Now here we are hearing the same BS again in 2006-2007. Whenever you hear this "shortage" line being talked up, it is really just a way of saying corporations are finding that they can't underpay and still get the qualified workers that they need, be able to get free overtime out of them, etc because people can still negotiate a better deal somewhere else, so we need to increase the supply at the low end ( H1-B VISA, new college grads, etc ) and create another surplus.
These are the same idiots that can't differentiate between person A who has true software engineering skills (architect, write a detailed design, optimize a system for real-time requirements, implement, handle multi-threading in all of its phases including debugging complex situations, enhance existing systems, understands event-driven systems, understands assembly language, etc ) and person B (fresh out of school, or in one of these outsourcing firms in India) who is coherent in the latest buzzword bingo of Internet stuff, database languages, XML, Java, etc. but couldn't debug their way out of a paper bag without help. These "B-type" people are competent usually only within an existing structure - more like template implementors at best. But you can't blame them - who would try to become A when you are only being paid for B?

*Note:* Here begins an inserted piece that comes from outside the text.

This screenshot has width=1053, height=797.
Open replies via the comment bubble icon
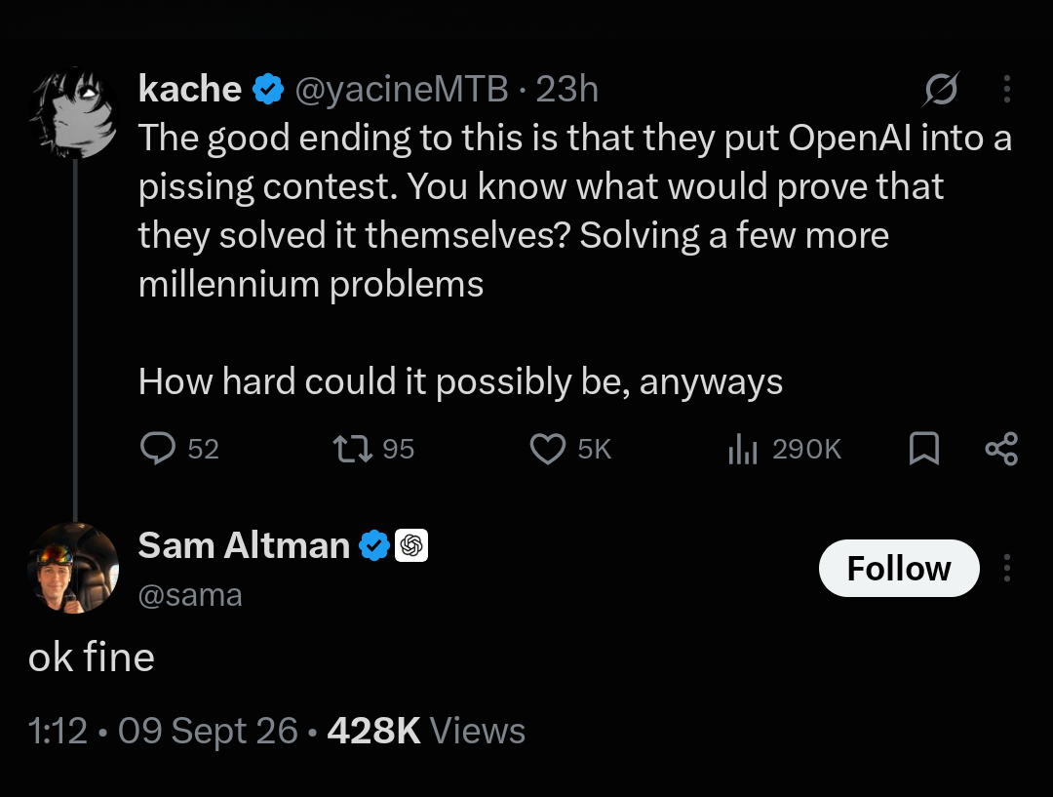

But it's a situation where you get what you pay for. If you want to pay $50-60K, you are going to get a junior level person, or some kind of mediocre at best engineer who has outdated skills, or maybe a person who is lying on their resume' or a person who has been fired from other companies for personality issues, or somebody that only wants to work 40 hours a week ever and do the bare minimum, etc. The people that are really experienced quality engineers are going for maybe $90-120K or more and are not going to even look at those jobs. Maybe if they were desperate due to some personal situation, they might take $75-$90K, but not $50-60K.
But, hey remember all of that BS during the last 5-7 years about the productivity expansion, and how it was really great that corporate America was getting so much more productive - well the benefits of it never really reached the engineers - it was just pocketed at the top as always ( remember "Trickle Down" theory....lol ), while the companies just laid off experienced people, outsourced jobs to India and elsewhere at a frantic pace, and took huge ridiculous stock option grants for themselves, while at the same time using accounting rules (Sarbanes-Oxley) as an excuse to stiff most of the mid-level and low-level engineers on options grants and equity participation.
Strange how all the young people don't want to become engineers anymore. Can't say I blame them. I probably would not go into this field if I were 18 again now.